People with a Disability are Real

I glance at the Wall Street Journal on a daily basis and have a love hate relationship with the newspaper. I am drawn to the sober financial analysis and appalled by the conservative editorials. Given this, I tend to avoid reading the editorials and stick to the financial reporting. Today I was reminded why I dislike the editorial content of the WSJ. I read "Palin Shows How to Transcend the Culture Wars" by William McGurn. I decided to read this editorial because of its subtitle, "A society should be judged by how it treats its weakest members". This was a big mistake as I do not think much of Mr. McGurn's opinions.

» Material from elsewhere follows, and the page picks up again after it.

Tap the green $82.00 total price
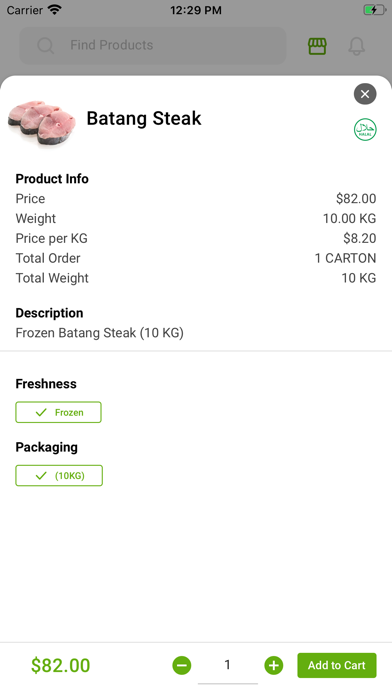This screenshot has width=392, height=696. 60,665
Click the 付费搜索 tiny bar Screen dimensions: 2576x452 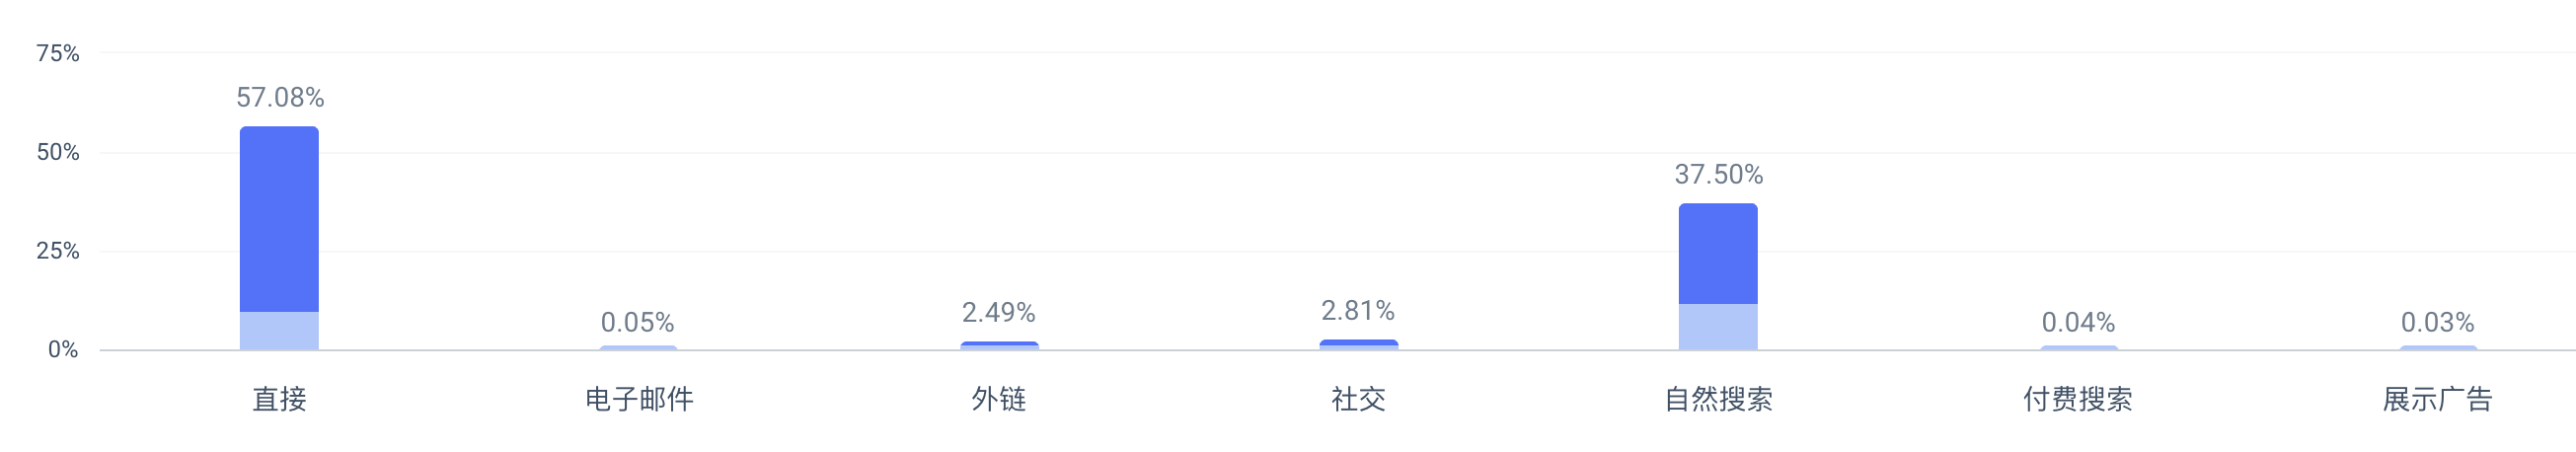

I take exception to much of what Mr. McGurn wrote in his editorial. For instance, he maintains that the national press corp has been accommodating to Obama and hostile to Mrs. Palin. McGurn also thinks that Obama has not worked very hard to move past entrenched culture war debates. In Mr. McGurn's opinion this failure on the part of Obama is unfortunate because Palin has given Obama a perfect opportunity. What is this glorious opportunity? Trig Palin apparently "has made the issue of special needs very real for the Palin family. Trig's presence on the campaign trail has also made him real to most Americans". This sort of logic is deeply disturbing to me because it ignores 40 years of legislative initiative and social progress. Between 1968 and 1990 fifty acts of congress were passed designed to protect or enhance the rights of people with a disability. These efforts culminated with the passage of the ADA and yet according to Mr. McGurn it was not until Trig Palin was born that people with "special needs" became real to the Palin family and most Americans. I can assure Mr. McGurn children with special needs are real as are adults with disabilities. We have rights and some people such as myself are not afraid to assert them. The real issue extends well beyond the mere fact disabled people exist. Simply put, the core issue is that disability rights and civil rights are one in the same. This is not a connection your average American makes.

Unfortunately, Mr. McGurn is correct in some ways that disabled people are not real. We remain an invisible minority, isolated economically, politically, and socially. The facts in this regard are grim. The unemployment rate among people with a disability has hovered at 70% for decades. Mass transportation remains difficult or impossible to navigate and the lack of accessible and affordable housing is a significant problem for all disabled people. Mr. McGurn and others should know all this but choose to ignore the real issues. For instance, Mr. McGurn wrote about a family that has a child with Down Syndrome. The birth of this child meant he and the entire family would have a "hard road" in life. What I want to know is why almost 20 years after the ADA was signed into law will this family encounter so many obstacles? Why are the civil rights of disabled people somehow different than all those that can walk?

What truly bothers me about Mr. McGurn's editorial is that he utterly ignored what disability rights advocates have written. He also fails to acknowledge that Obama has been far ahead of the McCain/Palin campaign in terms of disability rights. All this information is readily available and a few quick google searches away. I thus find Mr. McGurn's comments about special needs misleading and, like Palin's speech last week, designed to prompt an emotional response devoid of reality. When one looks at the cold hard facts a different reality emerges, one where the oppression of disabled people is not just common but rampant. This is exactly what the American people do not want to confront: complex issues that demand serious attention. Instead, Mr. McGurn and Palin trot out well-worn and antiquated lines about special needs children that pull on the hearts but not the minds of the American people.